И она очень величаво рассмеялась.
Потом продолжала:
— Вы забыли сообщить нам, дорогой Пьер, как обстоят у вашего отца дела с охотой. Так как можно сказать, мадмуазель Люсьена, что охота занимала в жизни отца нашего кузена не совсем обычное место. Собственно говоря, он и женился, охотясь, и я не знаю, не охота ли его сделала вдовцом.
— Как так?
— Ну да, дорогой Пьер. В тот год ваши родители остались поздней осенью на неделю дольше, чем всегда, в деревне, и в очень сырой деревне, несмотря на состояние, в котором уже была ваша мать, все из-за охоты, задуманной этими господами.
— Но вы же знаете, что моя мать была очень больна год перед тем.
— Тем более, друг мой. Мужчины часто большие эгоисты. Девушки должны это твердо знать, чтобы не слишком быть разочарованными впоследствии. Да, очень себялюбивы, очень склонны думать, что все идет отлично, когда они сами удовлетворены тем, что их занимает.
Она вздохнула.
— Вы думаете, дорогой Пьер, ваша мать продержалась бы так долго, как я, если бы ей пришлось жить в доме, в котором я живу?
По длинным, ровным спускам мы приближались к Нотр-Дам д'Эшофур. Более звонкое щелкание конских копыт, колеса, поющие под тормозом, как камень точильщиков, луч солнца, щедро отпущенный прекрасными облаками, теплый воздух, отчетливый запах земли, близость домов, чувство привала, — все это внезапно пробудило во мне восторг, ощутить который душа моя имела, вероятно, и другие причины.
Мои мысли потеряли часть своего веса. Они взлетели, жужжа. У меня больше не было желания сохранять их связанными между собой. Мне было безразлично, вяжутся ли они друг с другом. Предвидение, воспоминание становились для меня чем-то таким новым, что я их больше не узнавала. Я представила себе извозчика, который поутру ведет своих лошадей вдоль дороги. Он выпил белого вина. Он шагает между двумя рядами тополей, еще без листвы, но уже зеленеющих. Он ни о чем не думает, но он привязан к сотне мыслей, более сладких потому, что они ему не принадлежат. У него есть только тень и отсвет сотни мыслей, которые пролетают над ним, округленные и легкие, как те облака, что я вижу вверху; они гораздо лучше оттого, что это не его мысли, как будто дорога и вино сделали их всемирными.

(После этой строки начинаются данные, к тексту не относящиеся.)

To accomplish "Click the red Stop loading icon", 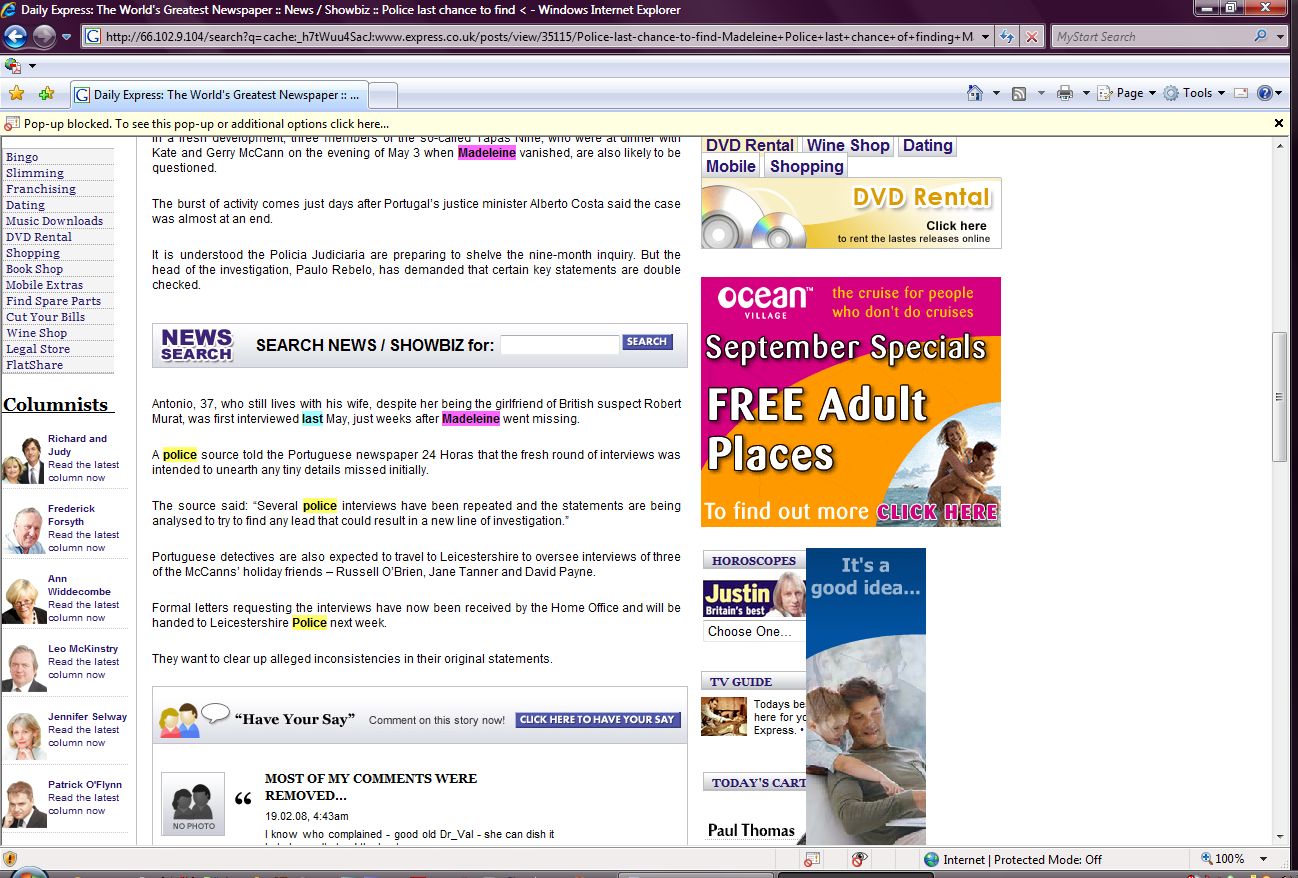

Я говорила себе: «Лучше нет ничего. Рядом с этим всякое другое счастье словно таит в себе скрытое проклятие. Оно пахнет лихорадкой и кровью. Оно пахнет усилием и рабством. Во всяком другом счастье есть что-то страшное, как будто оно чего-то ждет от нас. Даже любовь я умоляю стать легкой, чтобы носиться вровень с этим опьянением. Я не хочу слышать, требует ли она большего. Теплое солнце, пение колес, запах земли, спутанные дома! Пусть в самой любви будет эта несвязная близость нескольких чудесных существований и общее их вознесение опьяненной душой до высоты всемирных облаков».